Newbie..Needs Help

Sat Jul 29 16:43:59 EDT 2006

----- Original Message -----
From: "Graham Feeley" <grahamjfeeley at optusnet.com.au>
Newsgroups: comp.lang.python
To: <python-list at python.org>
Sent: Friday, July 28, 2006 5:11 PM
Subject: Re: Newbie..Needs Help

> Thanks Nick for the reply
> Of course my first post was a general posting to see if someone would be
> able to help
> here is the website which holds the data I require
> http://www.aapracingandsports.com.au/racing/raceresultsonly.asp?storydate=27/07/2006&meetings=bdgo
>
> The fields required are as follows
>  NSW Tab
> #      Win      Place
>  2    $4.60   $2.40
>  5                $2.70
>  1                $1.30
>  Quin    $23.00
>  Tri  $120.70
> Field names are
> Date   ( not important )
> Track................= Bendigo
> RaceNo............on web page
> Res1st...............2
> Res2nd..............5
> Res3rd..............1
> Div1..................$4.60
> DivPlc...............$2.40
> Div2..................$2.70
> Div3..................$1.30
> DivQuin.............$23.00
> DivTrif...............$120.70
> As you can see there are a total of 6 meetings involved and I would need to
> put in this parameter ( =bdgo) or (=gosf) these are the meeting tracks
>
> Hope this more enlightening
> Regards
> graham
>

Graham,

Only a few days ago I gave someone a push who had a very similar problem. I handed him code ready to run. I am doing it again for
you.
      The site you use is much harder to interpret than the other one was and so I took the opportunity to experimentally stretch
the envelope of a new brain child of mine: a stream editor called SE. It is new and so I also take the opportunity to demo it.
      One correspondent in the previous exchange was Paul McGuire, the author of 'pyparse'. He made a good case for using 'pyparse'
in situations like yours. Unlike a stream editor, a parser reads structure in addition to data and can relate the data to its
context.
      Anlayzing the tables I noticed that they are poorly structured: The first column contains both data and ids. Some records are
shorter than others, so column ids have to be guessed and hard coded. Missing data sometimes is a dash, sometimes nothing. The
inconsistencies seem to be consistent, though, down the eight tables of the page. So they can be formalized with some confidence
that they are systematic. If Paul could spend some time on this, I'd be much interested to see how he would handle the relative
disorder.
      Another thought: The time one invests in developing a program should not exceed the time it can save overall (not talking
about recreational programming). Web pages justify an extra measure of caution, because they may change any time and when they do
they impose an unscheduled priority every time the reader stops working and requires a revision.
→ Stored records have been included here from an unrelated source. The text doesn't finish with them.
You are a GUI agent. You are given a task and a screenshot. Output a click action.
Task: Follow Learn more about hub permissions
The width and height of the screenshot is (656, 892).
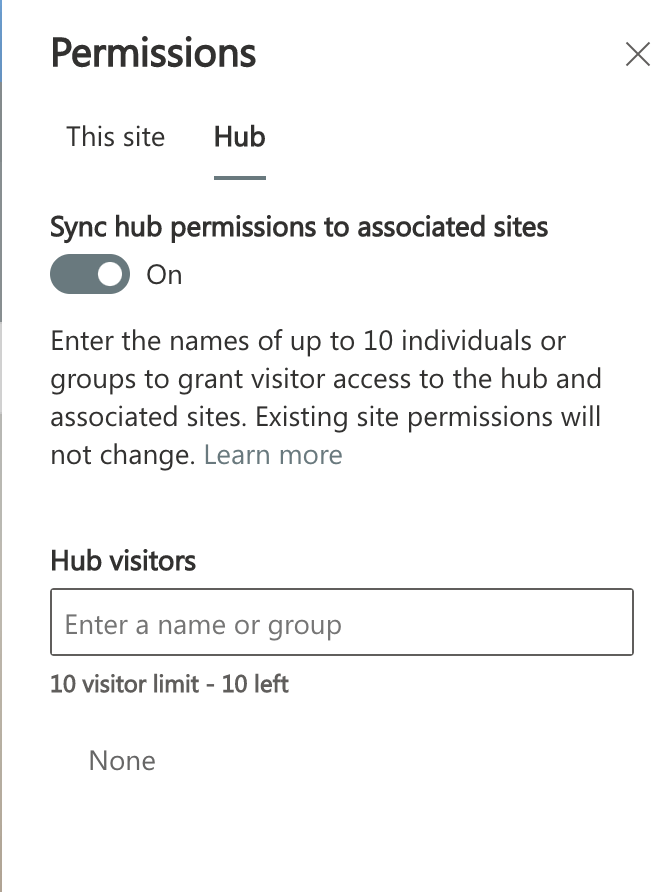tap(273, 455)
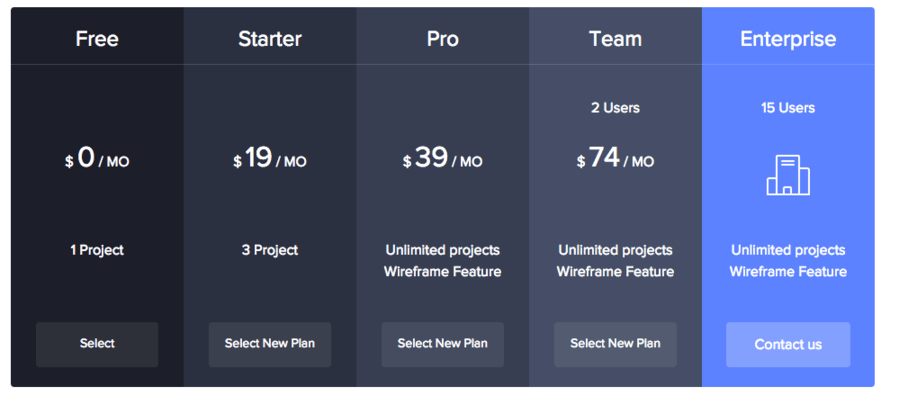Select the Pro plan header
The image size is (900, 405).
(x=443, y=39)
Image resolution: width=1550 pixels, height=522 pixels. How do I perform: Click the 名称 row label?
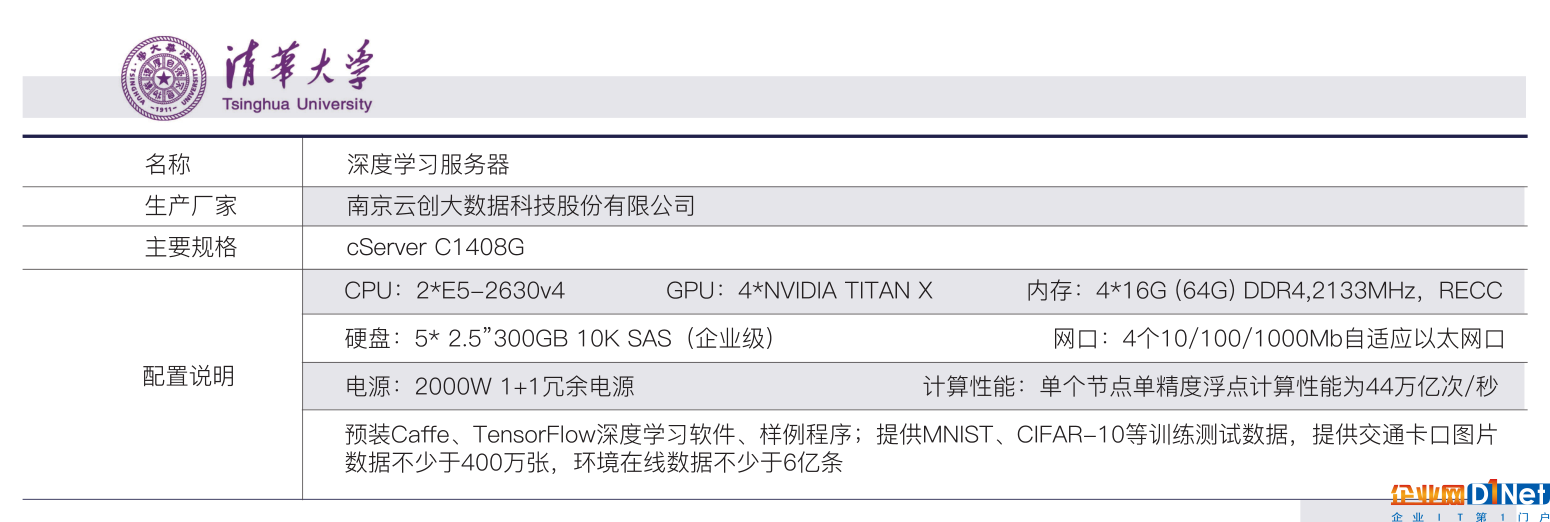pos(168,164)
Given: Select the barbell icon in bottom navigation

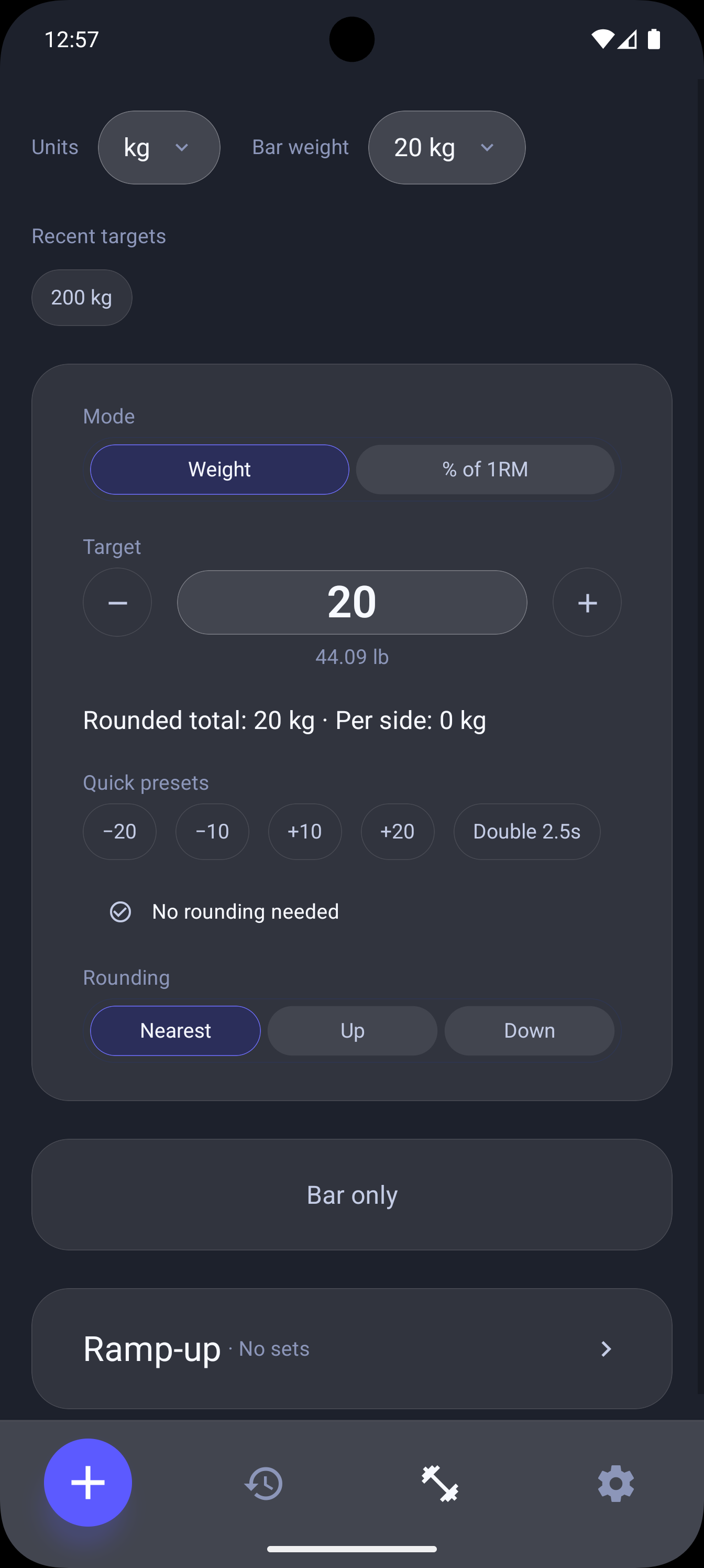Looking at the screenshot, I should (x=440, y=1484).
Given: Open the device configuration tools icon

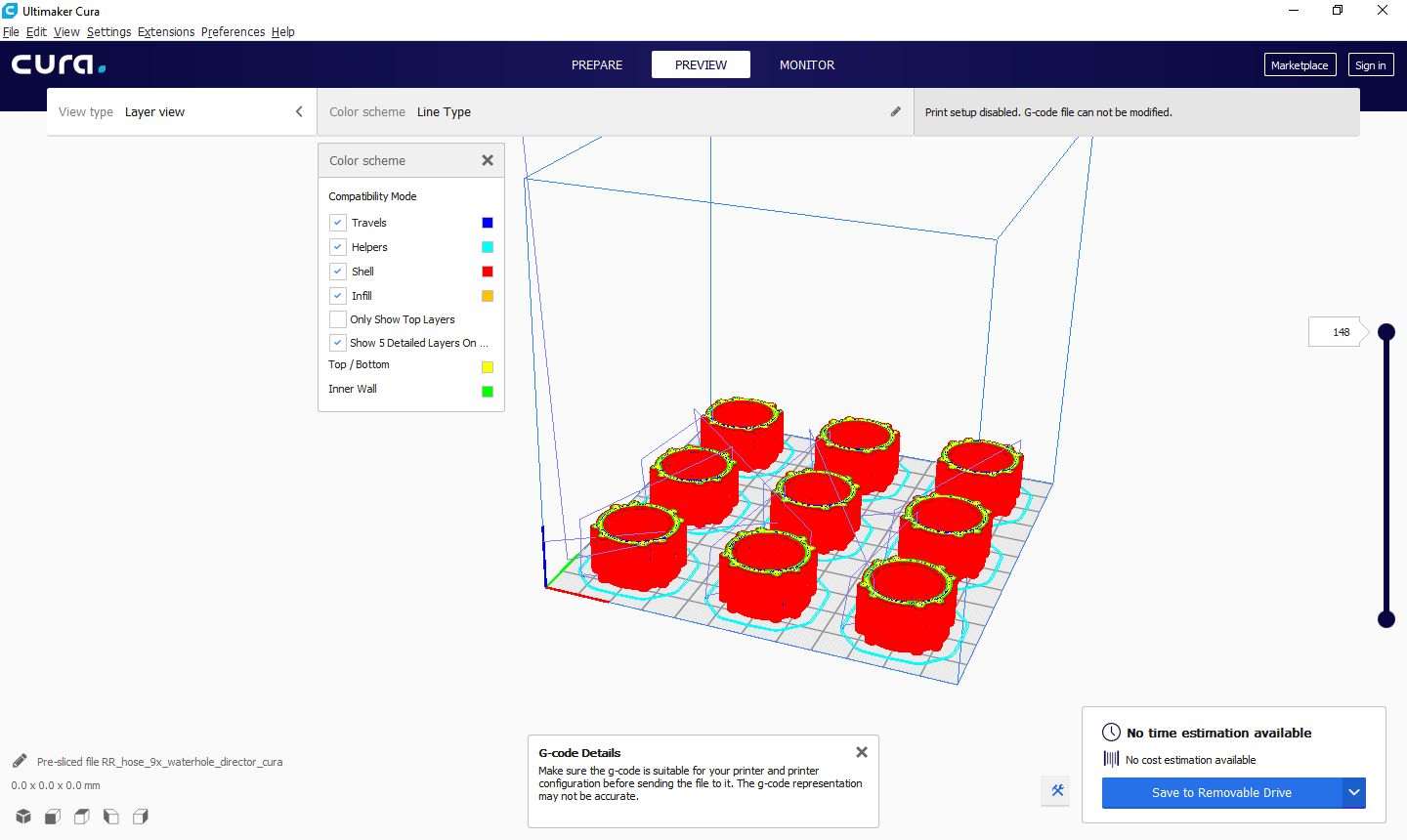Looking at the screenshot, I should 1055,791.
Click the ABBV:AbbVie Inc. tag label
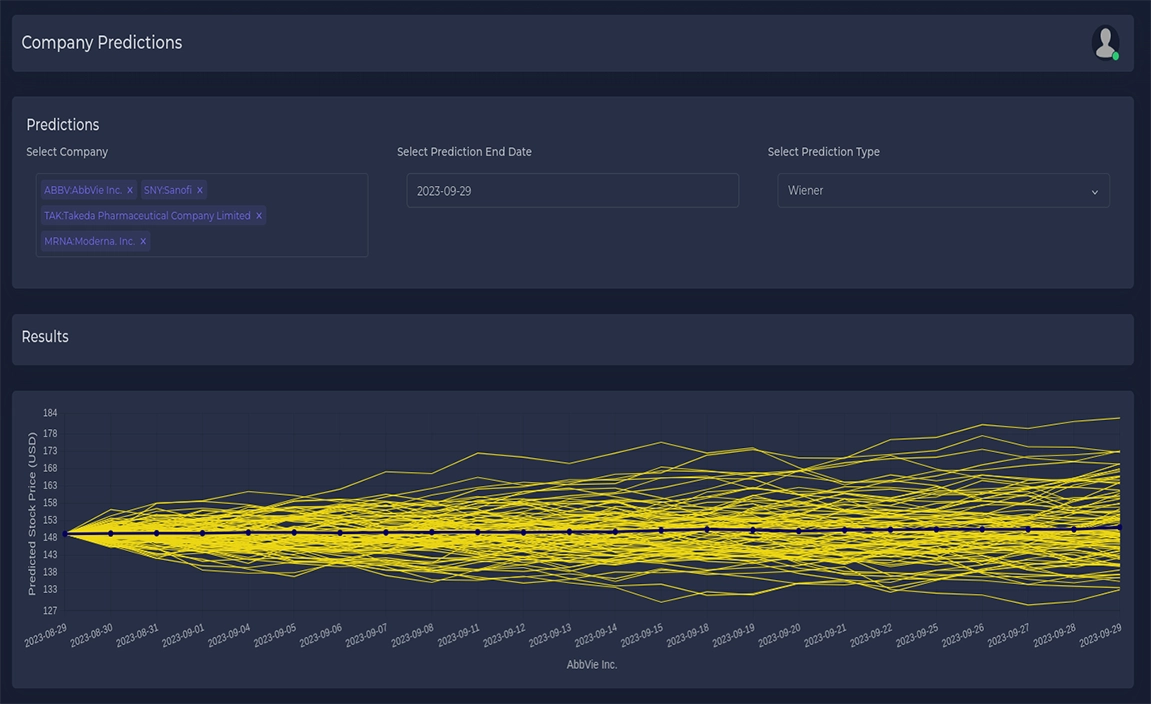The height and width of the screenshot is (704, 1151). (x=83, y=190)
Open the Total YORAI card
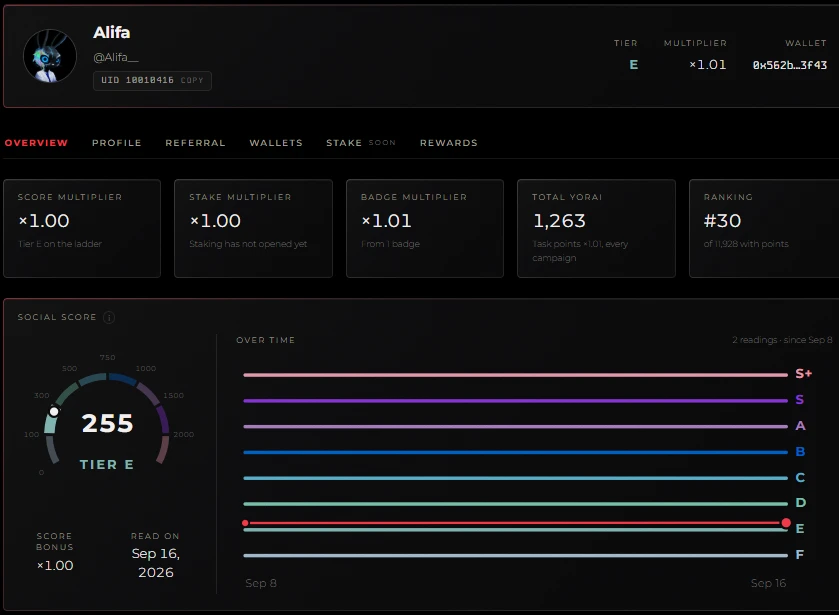 pos(596,229)
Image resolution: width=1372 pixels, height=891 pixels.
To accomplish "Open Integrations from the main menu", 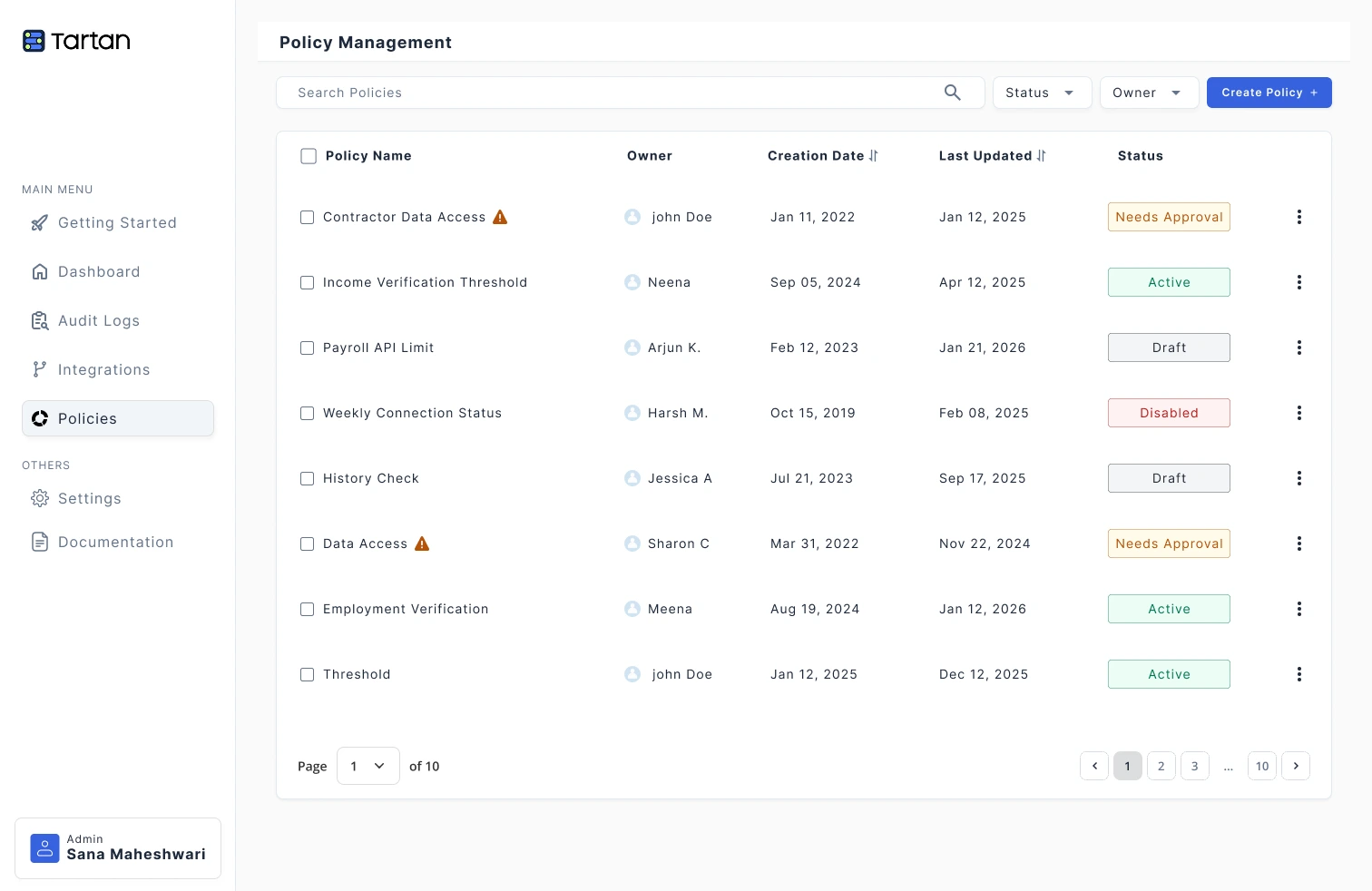I will [103, 369].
So, here is your program. I write it so you can copy the whole thing to a file. Next copy SE from the Cheese Shop. Unzip it and put
both SE.PY and SEL.PY where your Python progams are. Then 'execfile' the code in an IDLE window, call 'display_horse_race_data
('Bendigo', '27/07/2006') and see what happens. You'll have to wait ten seconds or so.

Regards

Frederic

######################################################################################

TRACKS = { 'New Zealand' : '',
           'Bendigo'     : 'bdgo',
           'Gosford'     : 'gosf',
           'Northam'     : 'nthm',
           'Port Augusta': 'pta',
           'Townsville'  : 'town',
         }

# This function does it all once all functions are loaded. If nothing shows, the
# page has not data.

def display_horse_race_data (track, date, clip_summary = 100):

   """
      tracks: e.g. 'Bendigo' or 'bdgo'
      date: e.g. '27/07/2006'
      clip_summary: each table has a long summary header.
        the argument says hjow much of it to show.
   """

   if track [0].isupper ():
      if TRACKS.has_key (track):
         track = TRACKS [track]
      else:
         print 'No such track %s' % track
         return
   open ()
   header, records = get_horse_race_data (track, date)
   show_records (header, records, clip_summary)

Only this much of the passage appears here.